*Problem statement*
From the article on cooking with discarded foods, copy out word for word the part that opens with the words containing "Once upon a" and closes with "to the man.".

*Page text*
- - - - - - -
Once upon a time, home cooks used everything from their meats and vegetables: stems and peels and bones and fat. We’ve been conditioned to believe this is garbage. But that’s because we are the unknowing victims of the industrialized food system. Yes, it’s a conspiracy.
So here are 10 typically discarded foods that can be used to augment your cooking, reduce your carbon footprint and stick it to the man.
1) It’s a rip off to buy chicken parts. If you buy the whole chicken, you not only get the meat, but also the bones, from which you can make stock. If you ever did a side-by-side tasting of homemade stock and commercial stock, you’d see why.
2) It’s a shame to buy carrots without the greens. Carrots were originally cultivated for the greens, not the root. They make fabulous pesto (pick off the leaves and blanch first) and can be used as a fresh herb.
- - - - - - -
*Data extract*

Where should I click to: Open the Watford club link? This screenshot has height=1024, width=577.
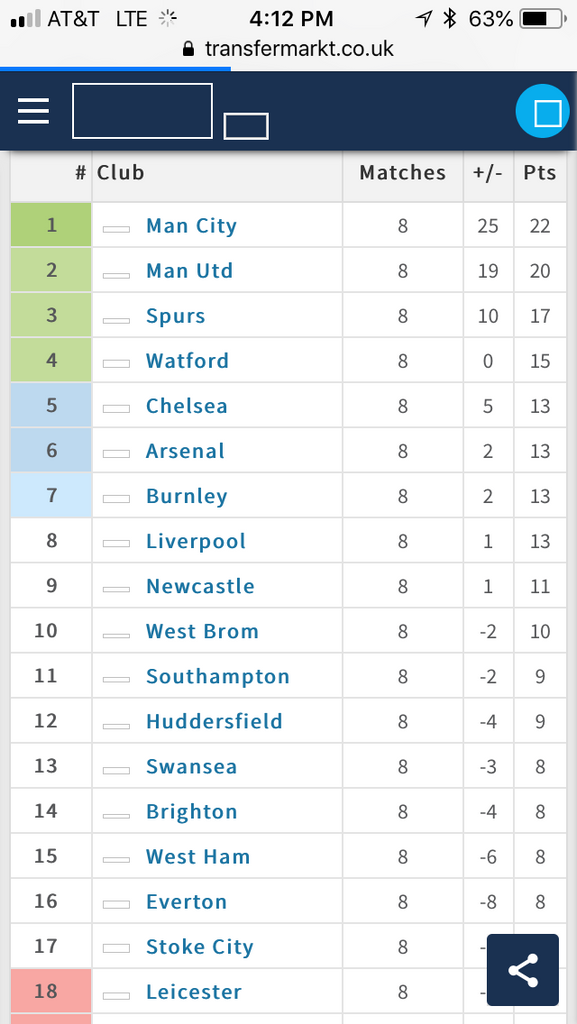click(x=187, y=360)
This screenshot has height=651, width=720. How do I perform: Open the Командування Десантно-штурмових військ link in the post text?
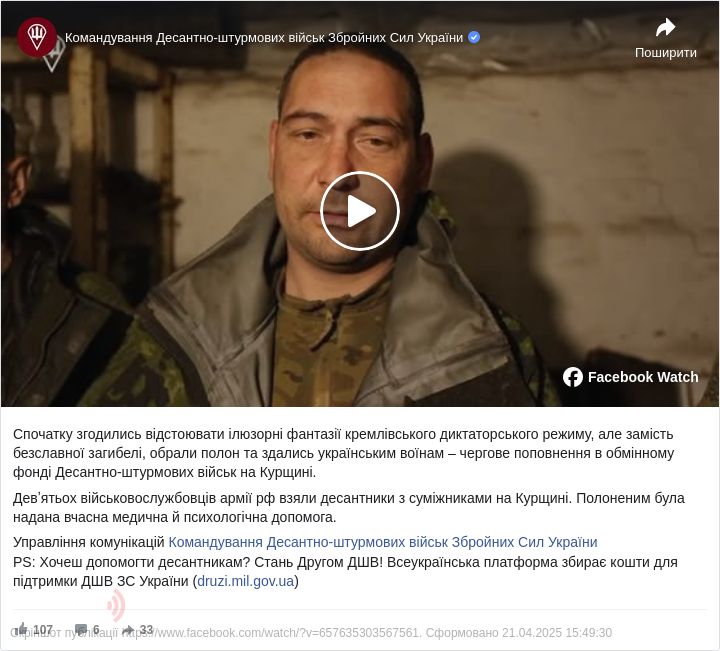383,542
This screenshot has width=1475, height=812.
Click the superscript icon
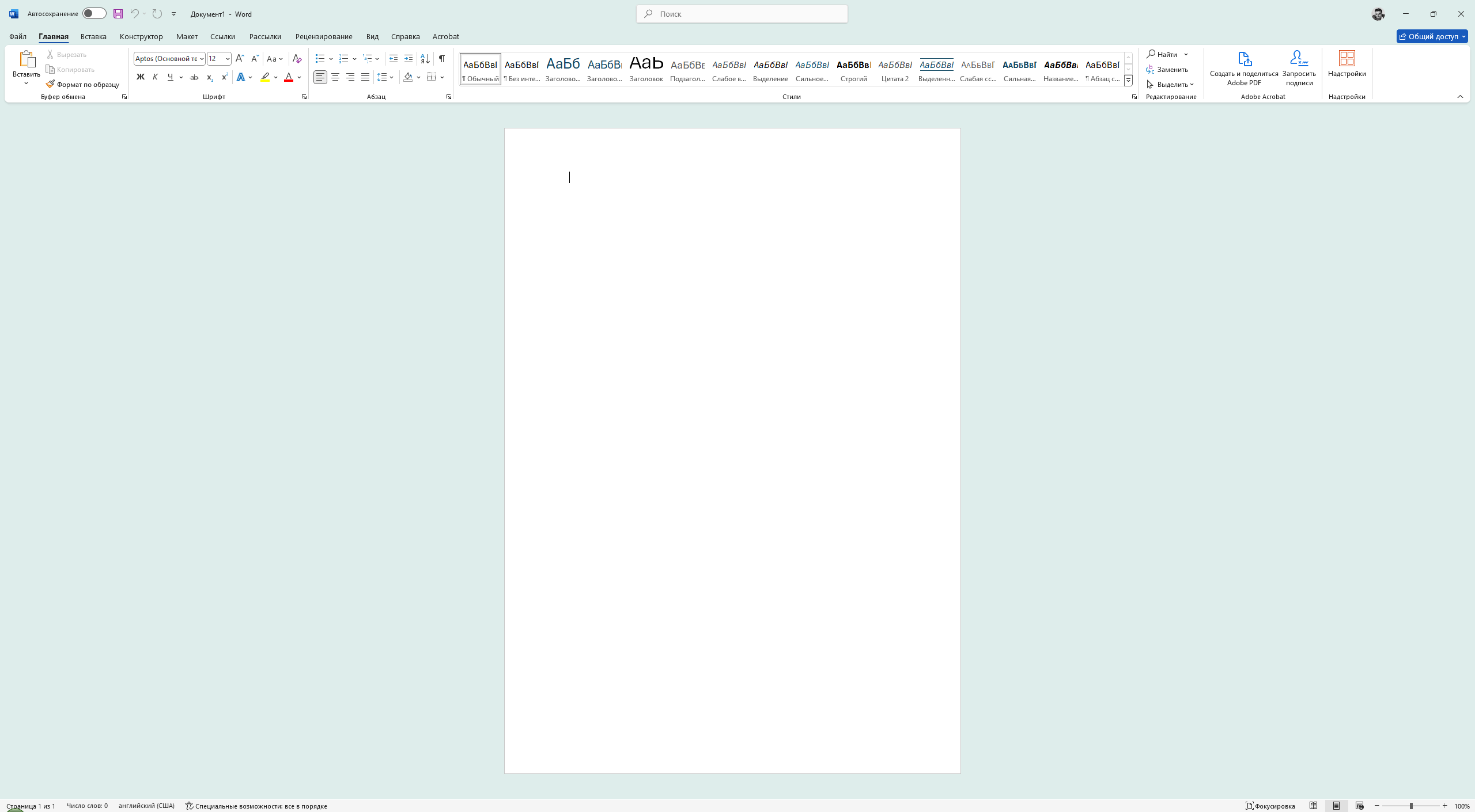coord(225,77)
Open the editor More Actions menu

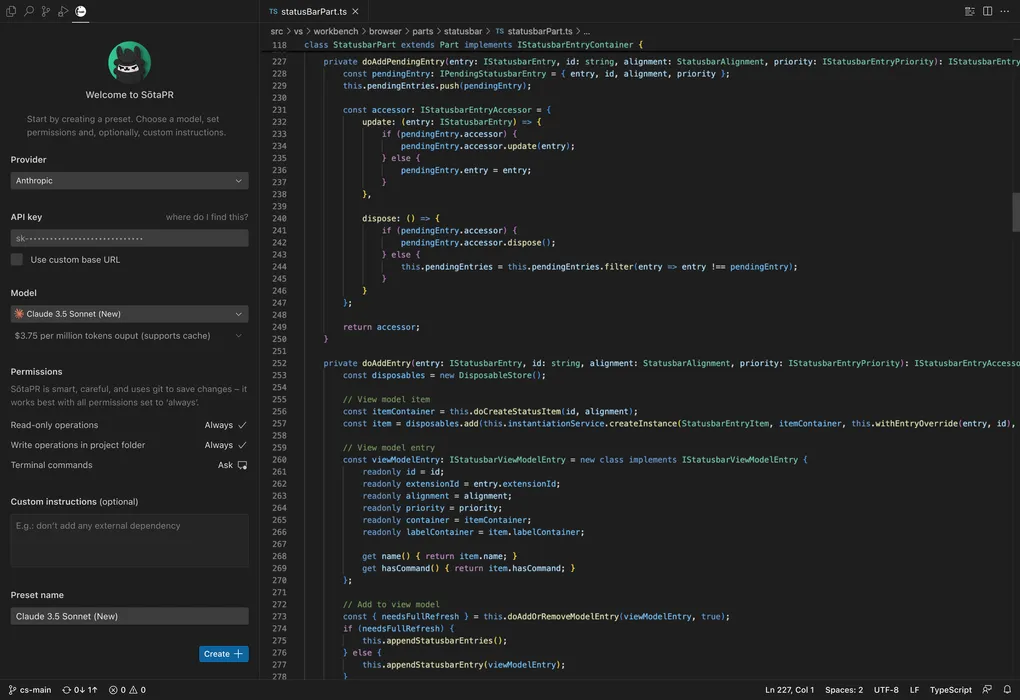click(1004, 10)
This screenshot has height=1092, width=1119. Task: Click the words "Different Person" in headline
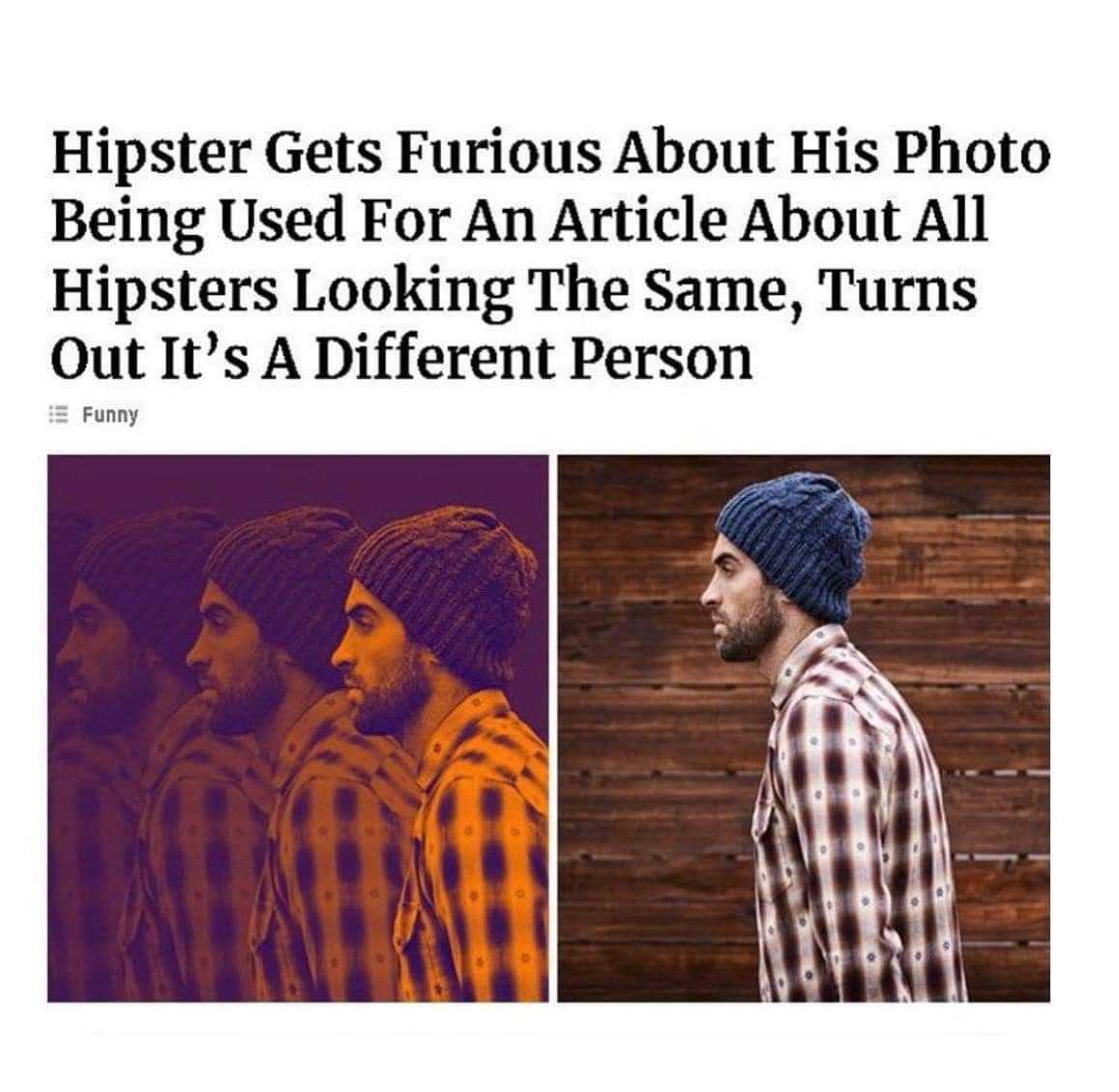(x=533, y=359)
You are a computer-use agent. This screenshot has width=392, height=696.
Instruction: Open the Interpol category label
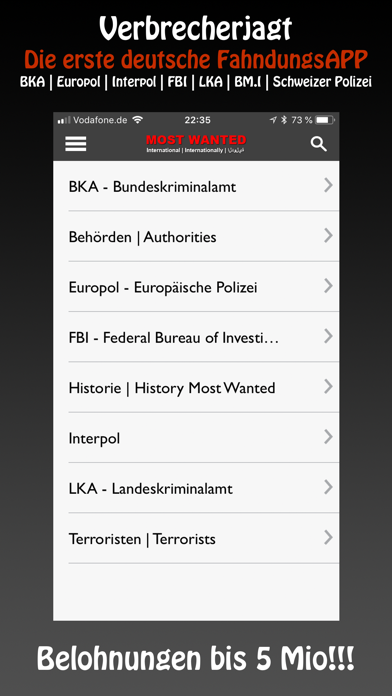(x=94, y=439)
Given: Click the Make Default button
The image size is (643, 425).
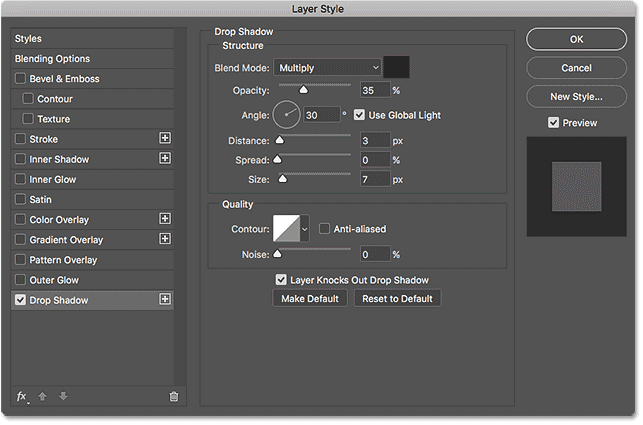Looking at the screenshot, I should pos(310,299).
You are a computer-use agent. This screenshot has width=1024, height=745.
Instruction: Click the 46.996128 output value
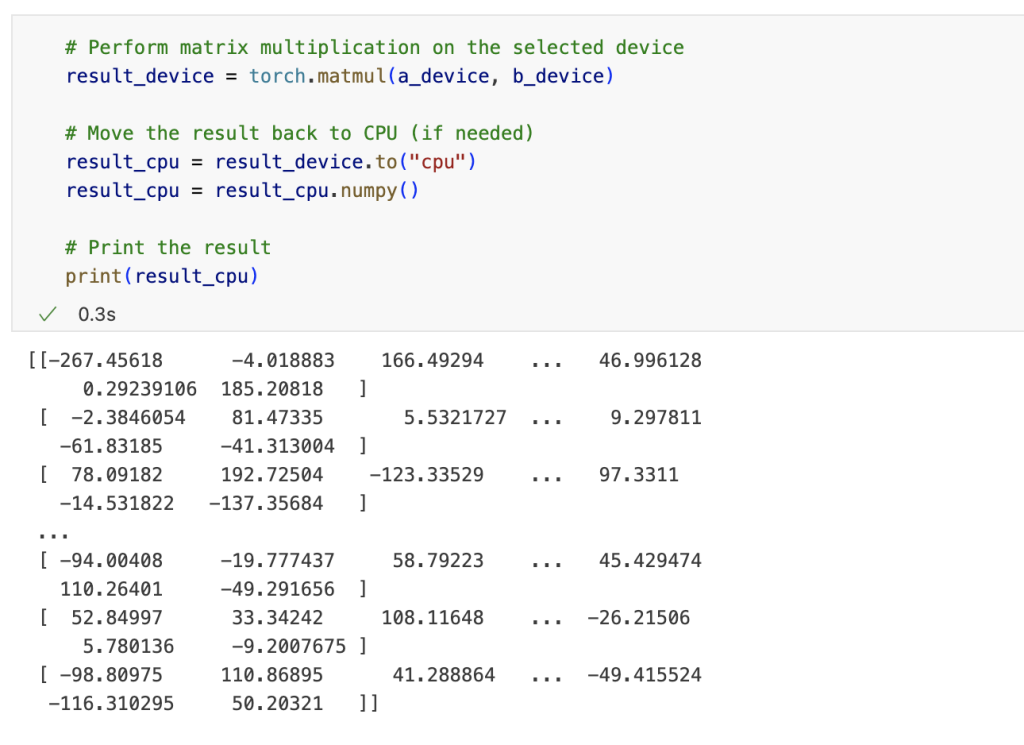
- - - - - - -
*Correct response*
Once upon a time, home cooks used everything from their meats and vegetables: stems and peels and bones and fat. We’ve been conditioned to believe this is garbage. But that’s because we are the unknowing victims of the industrialized food system. Yes, it’s a conspiracy.
So here are 10 typically discarded foods that can be used to augment your cooking, reduce your carbon footprint and stick it to the man.